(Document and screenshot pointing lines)
# # # # #
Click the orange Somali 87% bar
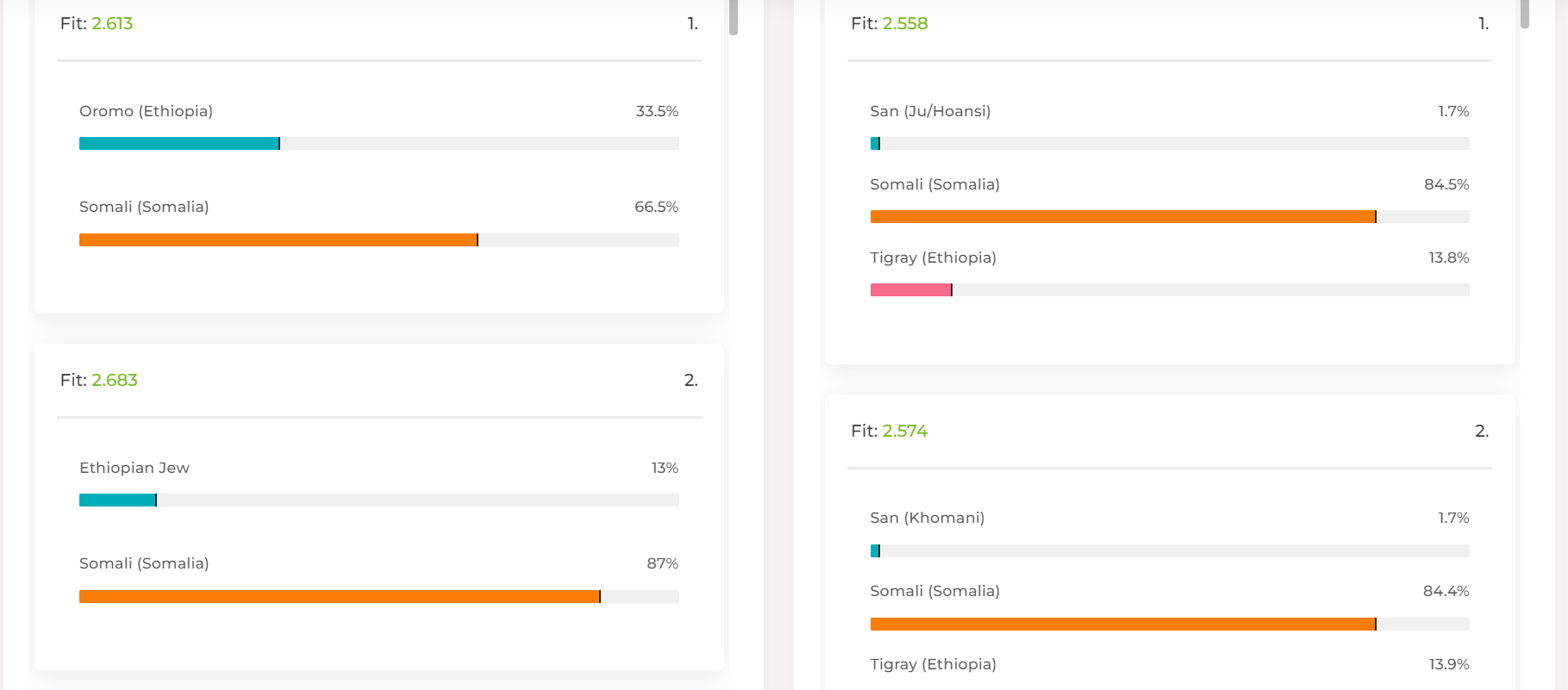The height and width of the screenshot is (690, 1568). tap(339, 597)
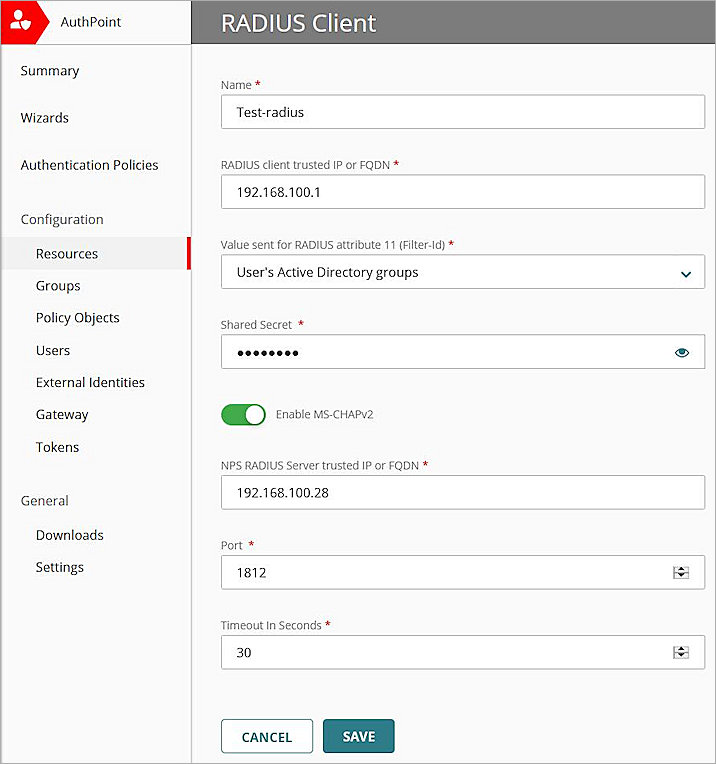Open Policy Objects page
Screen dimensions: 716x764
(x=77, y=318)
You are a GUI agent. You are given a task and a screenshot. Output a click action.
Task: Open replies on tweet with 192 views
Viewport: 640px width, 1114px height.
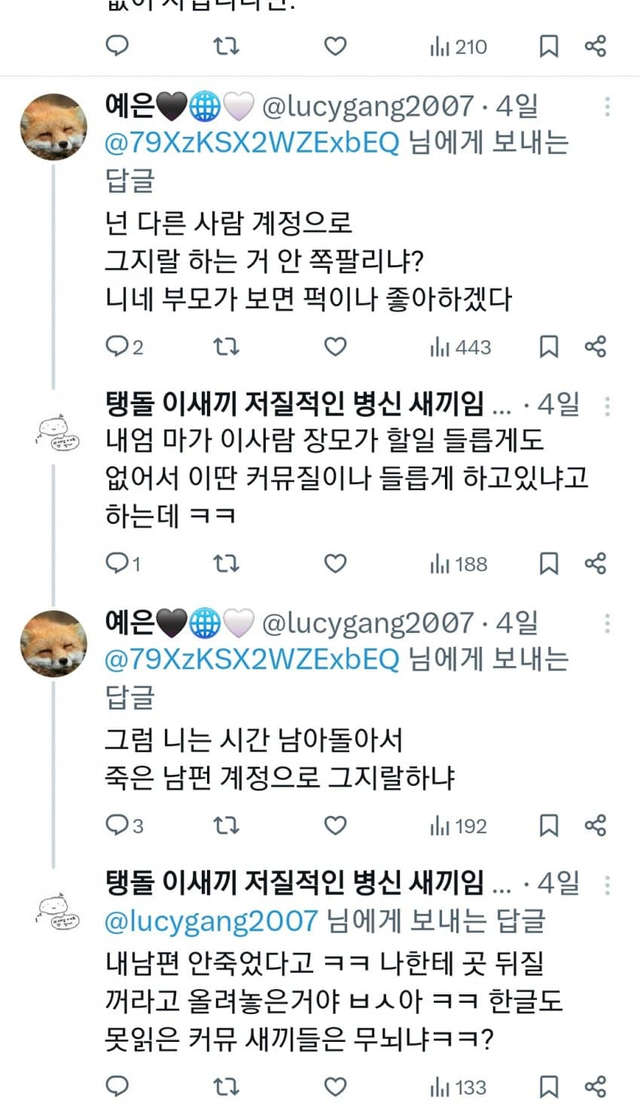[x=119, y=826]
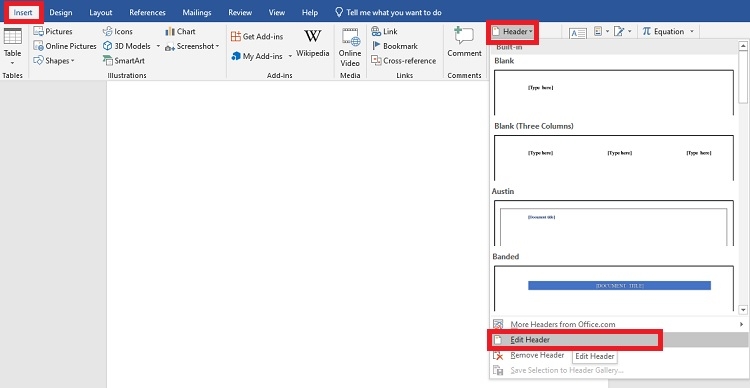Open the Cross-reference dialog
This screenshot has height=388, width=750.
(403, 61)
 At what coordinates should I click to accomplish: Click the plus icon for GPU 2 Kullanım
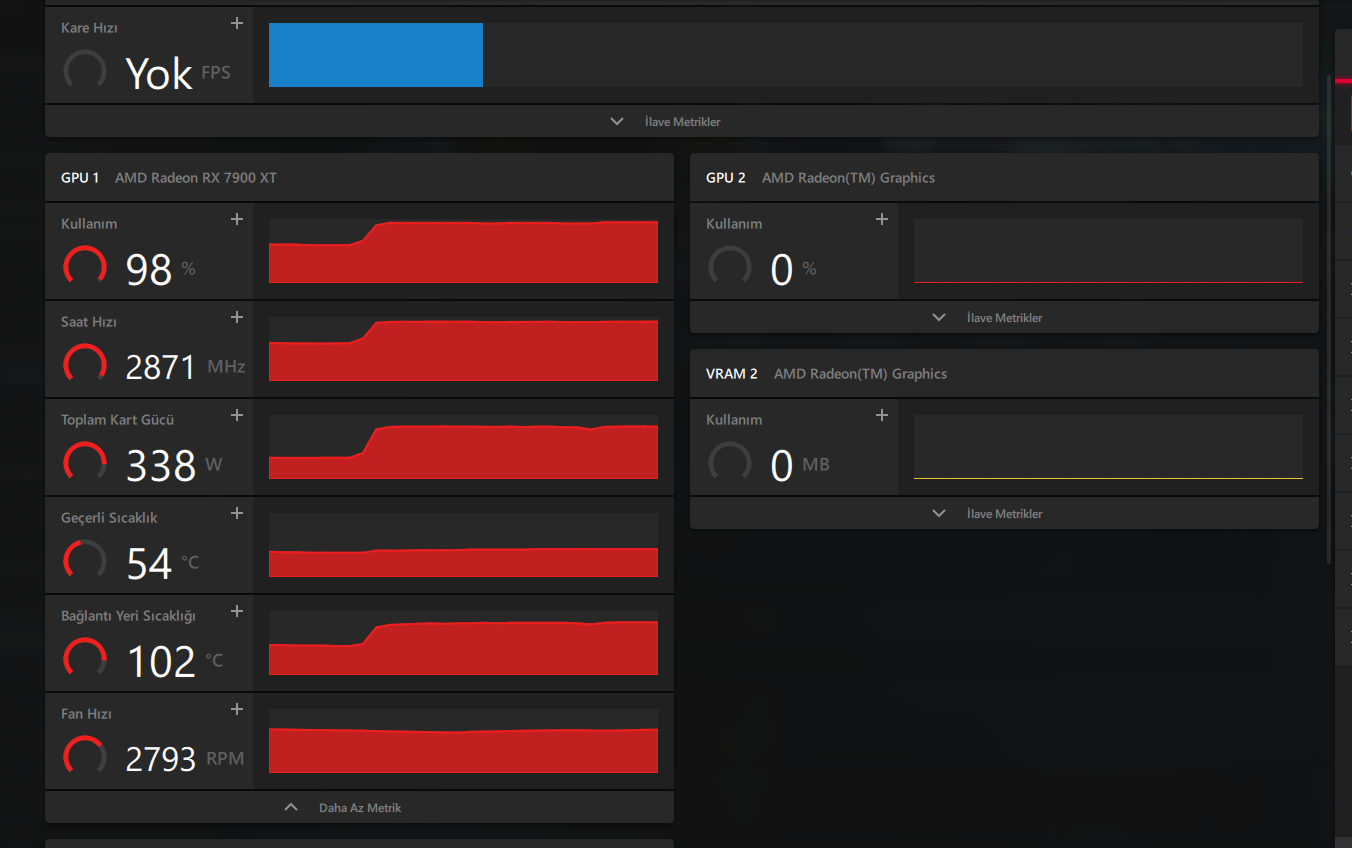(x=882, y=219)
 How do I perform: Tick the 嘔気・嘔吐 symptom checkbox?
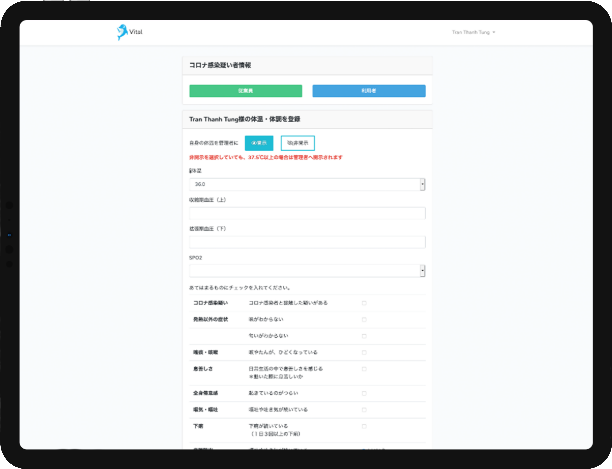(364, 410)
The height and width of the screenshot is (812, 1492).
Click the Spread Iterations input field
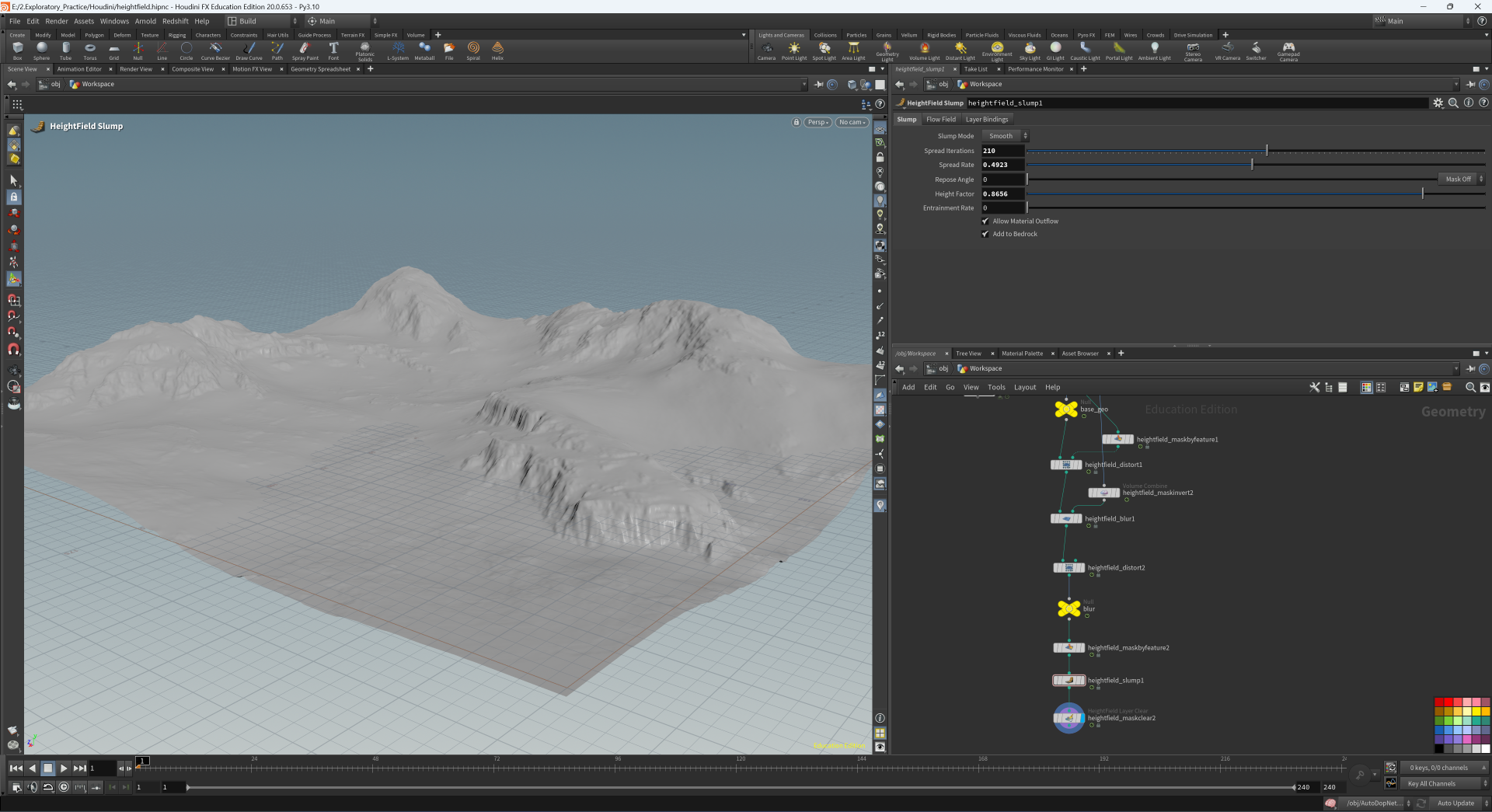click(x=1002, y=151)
# # # # #
> WORK TO BE COMPLETED
Copy all of the lines above word for word, without the pictures.

> SOLUTION
Click the orange Somali 87% bar
The height and width of the screenshot is (690, 1568). tap(339, 597)
Open Policy Objects page
Screen dimensions: 716x764
(x=77, y=318)
You are a GUI agent. You are given a task and a screenshot. Output a click action.
Task: Open replies on tweet with 192 views
Viewport: 640px width, 1114px height.
[x=119, y=826]
Open the Cross-reference dialog
This screenshot has height=388, width=750.
(403, 61)
 At what coordinates should I click to accomplish: Click the plus icon for GPU 2 Kullanım
(x=882, y=219)
 How do I perform: Tick the 嘔気・嘔吐 symptom checkbox?
(364, 410)
The height and width of the screenshot is (812, 1492).
Click the Spread Iterations input field
click(x=1002, y=151)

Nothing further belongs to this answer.